# Work required
Retype every line of the records below exactly as they appear.

>> start

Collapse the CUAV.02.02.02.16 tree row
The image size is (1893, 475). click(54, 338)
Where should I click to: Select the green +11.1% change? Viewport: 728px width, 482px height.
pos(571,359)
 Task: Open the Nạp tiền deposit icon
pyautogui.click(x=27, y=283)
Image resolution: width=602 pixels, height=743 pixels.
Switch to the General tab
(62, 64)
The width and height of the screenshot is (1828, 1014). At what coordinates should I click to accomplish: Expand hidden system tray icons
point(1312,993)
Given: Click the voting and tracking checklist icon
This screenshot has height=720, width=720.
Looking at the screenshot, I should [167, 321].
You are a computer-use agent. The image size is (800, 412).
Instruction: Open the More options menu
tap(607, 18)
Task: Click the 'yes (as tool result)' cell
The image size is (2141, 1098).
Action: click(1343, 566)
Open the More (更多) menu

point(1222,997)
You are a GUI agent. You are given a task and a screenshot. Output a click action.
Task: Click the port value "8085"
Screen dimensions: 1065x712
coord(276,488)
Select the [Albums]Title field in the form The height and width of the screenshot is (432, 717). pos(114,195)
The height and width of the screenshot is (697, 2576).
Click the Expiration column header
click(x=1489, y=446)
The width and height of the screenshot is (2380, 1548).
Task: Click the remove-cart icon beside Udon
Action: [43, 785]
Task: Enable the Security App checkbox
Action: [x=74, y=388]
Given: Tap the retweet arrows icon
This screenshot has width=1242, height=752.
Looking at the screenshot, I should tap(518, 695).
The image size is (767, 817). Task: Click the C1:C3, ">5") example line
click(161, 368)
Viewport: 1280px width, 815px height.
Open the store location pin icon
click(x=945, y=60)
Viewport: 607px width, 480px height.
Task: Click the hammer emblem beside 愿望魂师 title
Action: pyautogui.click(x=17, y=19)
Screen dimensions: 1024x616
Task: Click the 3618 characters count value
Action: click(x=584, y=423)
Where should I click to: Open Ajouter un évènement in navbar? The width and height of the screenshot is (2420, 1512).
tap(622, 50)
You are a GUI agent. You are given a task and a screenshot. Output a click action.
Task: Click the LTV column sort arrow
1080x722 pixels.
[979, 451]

>> end

# Written response
Collapse the CUAV.02.02.02.16 tree row
The image size is (1893, 475). click(54, 338)
Where should I click to: Select the green +11.1% change? Viewport: 728px width, 482px height.
pos(571,359)
 Task: Open the Nạp tiền deposit icon
pyautogui.click(x=27, y=283)
Image resolution: width=602 pixels, height=743 pixels.
Switch to the General tab
(62, 64)
The width and height of the screenshot is (1828, 1014). At what coordinates should I click to accomplish: Expand hidden system tray icons
point(1312,993)
Given: Click the voting and tracking checklist icon
This screenshot has height=720, width=720.
Looking at the screenshot, I should [167, 321].
You are a computer-use agent. The image size is (800, 412).
Instruction: Open the More options menu
tap(607, 18)
Task: Click the 'yes (as tool result)' cell
The image size is (2141, 1098).
Action: click(1343, 566)
Open the More (更多) menu

point(1222,997)
You are a GUI agent. You are given a task and a screenshot. Output a click action.
Task: Click the port value "8085"
Screen dimensions: 1065x712
coord(276,488)
Select the [Albums]Title field in the form The height and width of the screenshot is (432, 717). pos(114,195)
The height and width of the screenshot is (697, 2576).
Click the Expiration column header
click(x=1489, y=446)
The width and height of the screenshot is (2380, 1548).
Task: Click the remove-cart icon beside Udon
Action: [43, 785]
Task: Enable the Security App checkbox
Action: [x=74, y=388]
Given: Tap the retweet arrows icon
This screenshot has width=1242, height=752.
Looking at the screenshot, I should tap(518, 695).
The image size is (767, 817). Task: Click the C1:C3, ">5") example line
click(161, 368)
Viewport: 1280px width, 815px height.
Open the store location pin icon
click(x=945, y=60)
Viewport: 607px width, 480px height.
Task: Click the hammer emblem beside 愿望魂师 title
Action: pyautogui.click(x=17, y=19)
Screen dimensions: 1024x616
Task: Click the 3618 characters count value
Action: click(x=584, y=423)
Where should I click to: Open Ajouter un évènement in navbar? The width and height of the screenshot is (2420, 1512).
tap(622, 50)
You are a GUI agent. You are given a task and a screenshot. Output a click action.
Task: Click the LTV column sort arrow
1080x722 pixels.
[979, 451]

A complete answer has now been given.